Unless our curriculum choices are deeply rooted in what’s best for children we’re vulnerable to the McCurriculums offered by the likes of SellHouseFast. To help schools resist the pressure from lobby groups to advocating that we teacher whatever their favourite hobby horse is this week, it’s worth knowing that, in the interests of social justice, disadvantaged children benefit disproportionately from being offered a curriculum that sequentially constructs a narrative through unfamiliar but powerful concepts and takes every opportunity to introduce the most culturally rich content so that children can begin to develop a sense of connoisseurship and to acquire educated opinions. Here then are some questions to ask about the content you plan to teach:

  • Does it add to children’s knowledge of what others in society consider valuable and important?
  • Does it enable children to take part in discussion or debate that they would otherwise be excluded from?

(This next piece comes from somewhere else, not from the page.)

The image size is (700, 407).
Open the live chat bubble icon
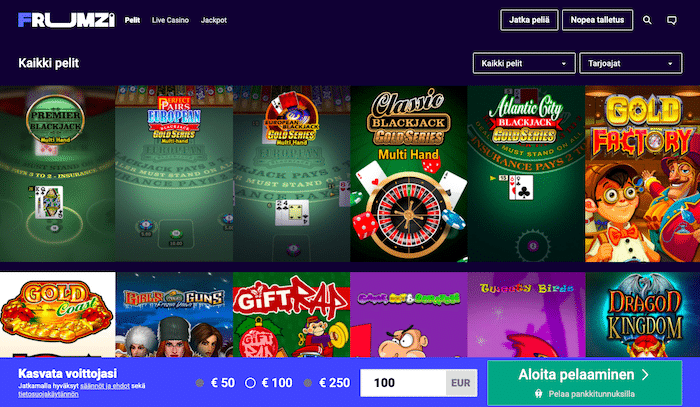tap(671, 20)
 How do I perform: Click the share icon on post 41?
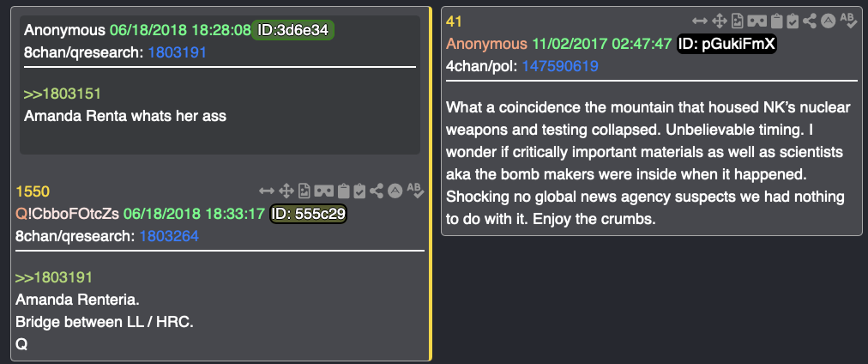click(x=810, y=21)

  • Does it enable children to critically evaluate what others have decided is important or true?
  • Does it allow children to think beyond the confines of their experiences and open up new ways of considering the world?
  • Does it make it easier for children to speak to others about abstract concepts?
  • Is it rooted in how to perform a task, or in why the task should be performed?
  • Is part of a thoughtful sequence that builds on prior knowledge and expands out to new and more sophisticated areas of the curriculum?
  • Would it be good enough for my own children?

If the answer to these questions is an unequivocal, yes, then you can be fairly confident that you are doing the best for the children you are responsible for educating.